Cavity Quantum Electrodynamics Effects with Nitrogen Vacancy Center Spins in Diamond and Microwave Resonators at Room Temperature

TL;DR

This paper investigates the potential for observing cavity quantum electrodynamics effects at room temperature using ensembles of nitrogen vacancy center spins in diamond, highlighting the role of optical spin-cooling in overcoming thermal excitation challenges.

Contribution

It demonstrates through simulations that optical spin-cooling can enable strong collective coupling and C-QED effects at room temperature with NV center ensembles.

Findings

Thermal excitation reduces collective coupling at room temperature.

Optical spin-cooling can restore high-symmetry Dicke states.

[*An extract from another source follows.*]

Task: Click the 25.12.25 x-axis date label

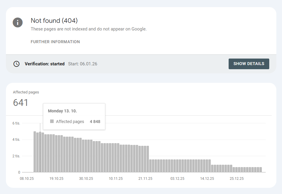Action: pyautogui.click(x=237, y=179)
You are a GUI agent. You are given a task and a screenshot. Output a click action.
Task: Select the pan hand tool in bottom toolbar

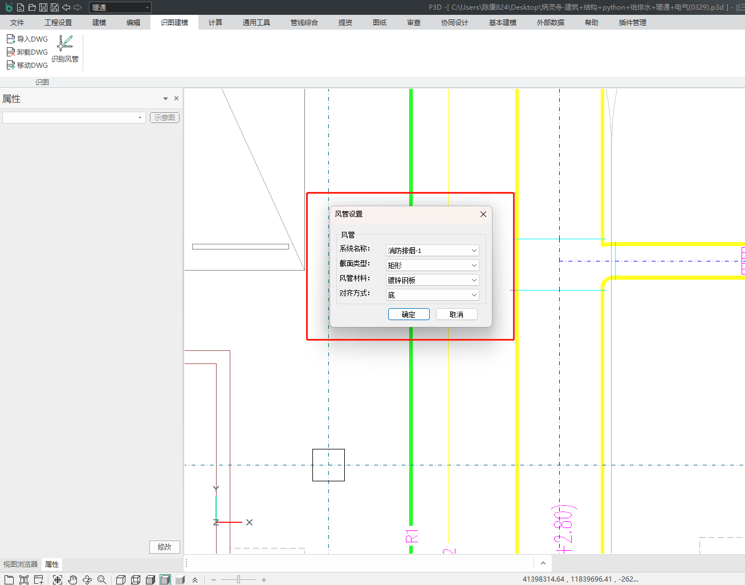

Room-temperature C-QED effects are feasible with current resonators.

Abstract

Cavity quantum electrodynamics (C-QED) effects, such as Rabi splitting, Rabi oscillations and superradiance, have been demonstrated with nitrogen vacancy center spins in diamond in microwave resonators at cryogenic temperature. In this article we explore the possibility to realize strong collective coupling and the resulting C-QED effects with ensembles of spins at room temperature. Thermal excitation of the individual spins by the hot environment leads to population of collective Dicke states with low symmetry and a reduced collective spin-microwave field coupling. However, we show with simulations that the thermal excitation can be compensated by spin-cooling via optical pumping. The resulting population of Dicke states with higher symmetry implies strong coupling with currently available high-quality resonators and enables C-QED effects at room temperature with potential applications in quantum sensing and quantum information processing.